▶ **How to complete this task**
The entries follow. Copy every line in which "computer" appears.
##### Entries provided #####
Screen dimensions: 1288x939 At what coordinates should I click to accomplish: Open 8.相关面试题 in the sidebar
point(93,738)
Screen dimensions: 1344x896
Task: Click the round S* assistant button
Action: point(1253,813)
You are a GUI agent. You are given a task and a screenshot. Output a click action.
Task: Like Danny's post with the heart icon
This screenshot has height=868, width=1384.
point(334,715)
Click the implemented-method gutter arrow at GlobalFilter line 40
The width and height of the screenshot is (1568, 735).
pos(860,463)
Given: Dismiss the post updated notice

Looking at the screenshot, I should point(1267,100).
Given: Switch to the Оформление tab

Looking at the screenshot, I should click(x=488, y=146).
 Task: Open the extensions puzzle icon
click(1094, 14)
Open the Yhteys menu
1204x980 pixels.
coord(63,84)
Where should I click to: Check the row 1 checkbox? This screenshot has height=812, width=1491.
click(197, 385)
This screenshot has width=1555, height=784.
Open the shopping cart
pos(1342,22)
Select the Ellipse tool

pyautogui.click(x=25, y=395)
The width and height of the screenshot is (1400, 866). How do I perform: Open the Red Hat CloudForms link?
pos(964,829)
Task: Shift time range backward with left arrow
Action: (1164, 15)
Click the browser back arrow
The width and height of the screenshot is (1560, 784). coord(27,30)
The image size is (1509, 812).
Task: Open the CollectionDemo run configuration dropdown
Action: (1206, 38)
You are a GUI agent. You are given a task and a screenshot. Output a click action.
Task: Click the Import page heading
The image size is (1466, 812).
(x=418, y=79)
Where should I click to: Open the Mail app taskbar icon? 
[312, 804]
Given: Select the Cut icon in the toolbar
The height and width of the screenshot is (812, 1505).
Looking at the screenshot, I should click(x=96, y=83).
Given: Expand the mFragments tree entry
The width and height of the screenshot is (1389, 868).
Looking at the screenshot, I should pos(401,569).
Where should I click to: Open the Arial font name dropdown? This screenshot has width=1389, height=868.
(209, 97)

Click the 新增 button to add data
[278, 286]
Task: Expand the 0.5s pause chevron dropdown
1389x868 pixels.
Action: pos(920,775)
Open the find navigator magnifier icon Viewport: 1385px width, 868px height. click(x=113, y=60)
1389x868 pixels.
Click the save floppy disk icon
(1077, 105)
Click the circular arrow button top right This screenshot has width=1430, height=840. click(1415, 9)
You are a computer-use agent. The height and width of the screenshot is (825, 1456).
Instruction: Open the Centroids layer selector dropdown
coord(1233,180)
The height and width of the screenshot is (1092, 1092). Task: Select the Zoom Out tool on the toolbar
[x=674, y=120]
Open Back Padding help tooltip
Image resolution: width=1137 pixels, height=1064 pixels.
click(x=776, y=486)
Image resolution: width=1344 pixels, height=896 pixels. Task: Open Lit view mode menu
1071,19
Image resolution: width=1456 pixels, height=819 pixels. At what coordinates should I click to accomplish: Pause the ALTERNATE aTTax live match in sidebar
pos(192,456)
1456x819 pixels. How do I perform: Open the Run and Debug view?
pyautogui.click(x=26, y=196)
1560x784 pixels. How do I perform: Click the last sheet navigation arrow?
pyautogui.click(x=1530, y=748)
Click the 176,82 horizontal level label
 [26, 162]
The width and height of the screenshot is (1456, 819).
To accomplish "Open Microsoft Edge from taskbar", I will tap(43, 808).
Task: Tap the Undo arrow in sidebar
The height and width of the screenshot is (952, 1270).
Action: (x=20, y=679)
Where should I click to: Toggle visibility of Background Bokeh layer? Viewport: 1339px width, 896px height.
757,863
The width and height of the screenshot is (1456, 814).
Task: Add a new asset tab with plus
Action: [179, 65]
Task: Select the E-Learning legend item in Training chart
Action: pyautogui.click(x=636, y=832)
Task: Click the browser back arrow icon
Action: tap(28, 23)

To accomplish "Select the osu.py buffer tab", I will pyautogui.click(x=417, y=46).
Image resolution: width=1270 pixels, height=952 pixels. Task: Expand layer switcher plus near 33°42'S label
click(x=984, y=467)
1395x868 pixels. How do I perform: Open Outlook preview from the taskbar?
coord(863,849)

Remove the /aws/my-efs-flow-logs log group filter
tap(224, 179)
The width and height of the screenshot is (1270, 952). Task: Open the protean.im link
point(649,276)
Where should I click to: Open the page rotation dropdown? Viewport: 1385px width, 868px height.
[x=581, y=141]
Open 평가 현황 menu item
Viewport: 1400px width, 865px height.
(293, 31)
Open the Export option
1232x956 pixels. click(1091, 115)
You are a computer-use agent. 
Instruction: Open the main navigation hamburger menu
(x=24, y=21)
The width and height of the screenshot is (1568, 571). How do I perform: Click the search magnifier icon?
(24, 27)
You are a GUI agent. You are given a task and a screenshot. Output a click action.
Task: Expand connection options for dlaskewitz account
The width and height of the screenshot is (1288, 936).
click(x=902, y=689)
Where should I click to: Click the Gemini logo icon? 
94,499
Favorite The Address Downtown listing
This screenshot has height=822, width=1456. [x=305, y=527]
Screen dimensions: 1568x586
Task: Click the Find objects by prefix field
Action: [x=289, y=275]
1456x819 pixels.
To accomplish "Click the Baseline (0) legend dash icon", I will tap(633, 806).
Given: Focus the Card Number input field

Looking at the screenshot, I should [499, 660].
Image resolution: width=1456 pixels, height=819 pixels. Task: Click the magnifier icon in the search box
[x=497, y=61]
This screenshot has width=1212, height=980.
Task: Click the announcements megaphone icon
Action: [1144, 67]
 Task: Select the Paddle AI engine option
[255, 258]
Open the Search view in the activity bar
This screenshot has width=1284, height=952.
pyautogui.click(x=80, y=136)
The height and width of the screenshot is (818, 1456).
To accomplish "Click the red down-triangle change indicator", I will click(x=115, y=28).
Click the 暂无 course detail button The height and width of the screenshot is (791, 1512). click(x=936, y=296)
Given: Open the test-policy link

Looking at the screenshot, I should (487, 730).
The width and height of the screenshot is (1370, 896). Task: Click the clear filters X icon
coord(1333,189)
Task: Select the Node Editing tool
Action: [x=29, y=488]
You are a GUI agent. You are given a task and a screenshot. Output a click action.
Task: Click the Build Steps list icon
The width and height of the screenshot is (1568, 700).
#####
▶ **Exercise result**
You are a computer-use agent. The height and width of the screenshot is (825, 1456).
You are a computer-use agent. 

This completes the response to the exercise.